一番のアクションはぼんちゃんが鍵のかかった客室に入るために、隣の空いた客室の窓から鍵縄をかけて列車外から突入するという車外ロープアクションなんですが「そんな危ないことせずに扉を蹴破ればいいだろ!!」ってツッコミたくなる。
また、本作は移動中の列車が舞台にも関わらず、窓の外は終始真っ暗で風景は一切映らず、画面も揺れたりしないため全然列車が走っている感じがしません。なので、一連のロープアクションに緊迫感なんてあるわけがない。髪も服も揺れず、申し訳程度に煙が横に流れているだけの映像じゃ、盛り上がるアクションも盛り上がるわけがありません。しかも、ロープアクションはあと1回同じようにやるという具合にくどいです。
冒頭で乗客を紹介する以外に意味のない改札シーンに、乗客と車掌以外の人がいない時点でセット感は漂っていましたが、この揺れない列車のせいで終始安っぽさまで感じられます。そこに、稚拙な演出も入るため安っぽさは乗算されるという……


極めつけは衝撃的なオチ。山下閣下の棒読み&推理になってない推理を延々と聞かされた挙句、「アイガッタプルーフ!(これが証拠だ!)」のキメ台詞(棒&謎エコー)も発せられ、これでやっと物語が終わる……って思ったところで突如カメラ目線で棒立ち状態となる山下閣下。

「戦争はこんな悲劇まで起こしてしまう。戦争は絶対にやめなければならん(棒)」

直接的メッセージ性……!!
いや、いやいやいや、確かに戦争故の犯罪が列車内で巻き起こってはいたけど、そんな全く捻りのないメッセージを直接的に!?なんでだよ!!なんで、こうなるんだよ!!!!

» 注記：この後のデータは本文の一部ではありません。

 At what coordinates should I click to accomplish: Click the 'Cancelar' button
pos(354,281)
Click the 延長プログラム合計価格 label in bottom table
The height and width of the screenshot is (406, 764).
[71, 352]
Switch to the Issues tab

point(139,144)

なお、この後は山下閣下らのその後がナレーションされて終わるんですが、シベ超にはいくつかバージョンがあって、僕が借りた「劇場公開完全版」にはエンドロール後のどんでん返しも収録されていました。
DVD冒頭に「決してこのどんでん返しは言わないでください」という、これまたヒッチコックオマージュの注意文があったけど、どうせ宅配レンタル使わなきゃ観ることができなかったくらいの作品だし言っちゃっていいだろ。大体、完全版も何も元が不完全じゃねーか!一応ネタバレ注意とだけは言っておきます。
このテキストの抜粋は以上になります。